Por ejemplo, si se analiza la tipología de desarrollo condicionado de proyectos factibles de aprobar a la luz de la modificación N° 100 al Plan Regulador Metropolitana de Santiago (PRMS-100), que permitió incorporar al límite urbano de la capital 10.200 hectáreas (ha) el año 2013, se puede observar que a la fecha no existe una vivienda edificada y recepcionada bajo dicho formato. "Es decir, han pasado ya casi nueve años y ningún operador o desarrollador ha logrado con éxito vender una casa. Se podría aducir a diversos factores, como el tamaño de la ficha (60 ha), la complejidad de la estructuración de los paños -que deben adquirir proporcionalmente áreas verdes y vialidades grabadas por el plan-, los compromisos de urbanización y edificación, las excesivas mitigaciones, los valores de la tierra y como ya hemos dicho, la insalvable burocracia", explica.
OTRAS ARISTAS
Por otro lado, el arquitecto de AGS comenta que el mundo inmobiliario también cambió, los negocios de plusvalía de la tierra que las grandes inmobiliarias desarrollaban a fines de los 90 o principios del 2000 ya no son de interés para éstas. "Muchas salieron a bolsa y los retornos exigidos por los inversionistas son de corto plazo, y el riesgo que asumen es solamente el del desarrollo".
Y añade: "Vale decir, tomar posiciones de 300 ha en Zonas de Desarrollo Urbano Condicionado (Zoduc) o Proyectos de Desarrollo Urbano Condicionado (PDUC) o de 60 ha en un proyecto PRMS-100 no es de interés alguno. Para ellas es preferible tomar diversas posiciones de corto plazo, poniendo los 'huevos' del desarrollo en diversas canastas y ahorrándose los plazos inciertos de la factibilización.

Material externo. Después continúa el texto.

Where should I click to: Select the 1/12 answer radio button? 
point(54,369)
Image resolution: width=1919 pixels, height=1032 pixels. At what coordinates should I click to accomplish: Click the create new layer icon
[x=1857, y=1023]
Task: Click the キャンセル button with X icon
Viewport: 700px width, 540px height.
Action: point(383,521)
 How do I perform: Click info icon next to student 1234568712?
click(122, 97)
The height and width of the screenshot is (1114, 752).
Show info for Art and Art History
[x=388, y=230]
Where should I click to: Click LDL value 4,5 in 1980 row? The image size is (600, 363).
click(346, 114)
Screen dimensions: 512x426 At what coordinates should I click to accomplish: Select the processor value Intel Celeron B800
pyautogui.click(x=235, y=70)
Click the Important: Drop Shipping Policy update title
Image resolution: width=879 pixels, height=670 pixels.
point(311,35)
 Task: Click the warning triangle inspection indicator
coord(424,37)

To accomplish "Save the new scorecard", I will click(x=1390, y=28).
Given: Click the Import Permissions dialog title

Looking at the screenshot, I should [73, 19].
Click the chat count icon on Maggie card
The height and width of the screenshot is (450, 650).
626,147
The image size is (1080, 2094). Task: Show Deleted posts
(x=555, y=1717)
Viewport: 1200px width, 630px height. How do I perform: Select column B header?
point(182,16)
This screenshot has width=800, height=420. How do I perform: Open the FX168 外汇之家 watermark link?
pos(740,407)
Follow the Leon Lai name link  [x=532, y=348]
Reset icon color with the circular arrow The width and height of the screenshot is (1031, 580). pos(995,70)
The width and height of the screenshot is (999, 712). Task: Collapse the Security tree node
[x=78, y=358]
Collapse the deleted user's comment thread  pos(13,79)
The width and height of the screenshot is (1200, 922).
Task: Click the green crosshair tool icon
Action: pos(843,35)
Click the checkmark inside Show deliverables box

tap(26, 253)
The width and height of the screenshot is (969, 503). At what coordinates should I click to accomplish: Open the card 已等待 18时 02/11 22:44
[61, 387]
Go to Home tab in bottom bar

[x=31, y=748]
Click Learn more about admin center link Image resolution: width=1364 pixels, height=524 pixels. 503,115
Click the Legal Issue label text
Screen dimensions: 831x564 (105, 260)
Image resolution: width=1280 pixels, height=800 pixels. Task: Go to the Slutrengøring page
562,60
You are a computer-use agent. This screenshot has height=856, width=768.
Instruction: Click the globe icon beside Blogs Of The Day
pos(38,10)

Es mejor comprar tierra estructurada, aunque sea a un valor sustancialmente más elevado, pero sin riesgo e incertidumbres".
Otra arista es la de las compañías de seguro y fondos de inversión, que han sido los sustentos para "bodegar" esta tierra en extensión, "Hoy en día, y en base al aprendizaje, tampoco ven con buena cara tomar posiciones de plusvalía en tierras en las periferias urbanas. La realidad temporal les ha demostrado que los proyectos que a principios de siglo evaluaron para 20 años, en muchos casos a la fecha no logran ni siquiera consolidar el 50% de la tierra desarrollable. En otras palabras no han sido buenos negocios".
VISIÓN DE FUTURO
Dicho todo lo anterior, González concluye que solo queda aprender de las lecciones y volver a repensar la extensión urbana a la luz de una actualización robusta del PRMS-100, el cual ya tiene más de 25 años de vida. "Para lograr este desafío mayúsculo hay que sentar a todos los actores en la mesa, soltar ideologías y perseguir un propósito mayor, el cual es satisfacer a la demanda con viviendas en diversas tipologías, procurando generar buenos barrios, mitigando por impacto y cuidando el medio ambiente. Pero también es importante la forma, debemos repensar los procedimientos de factibilización, buscar la sencillez, recuperar el sentido común y simplificar procesos. Un desafío no menor para los tiempos actuales, que requiere de gran coraje y visión de futuro".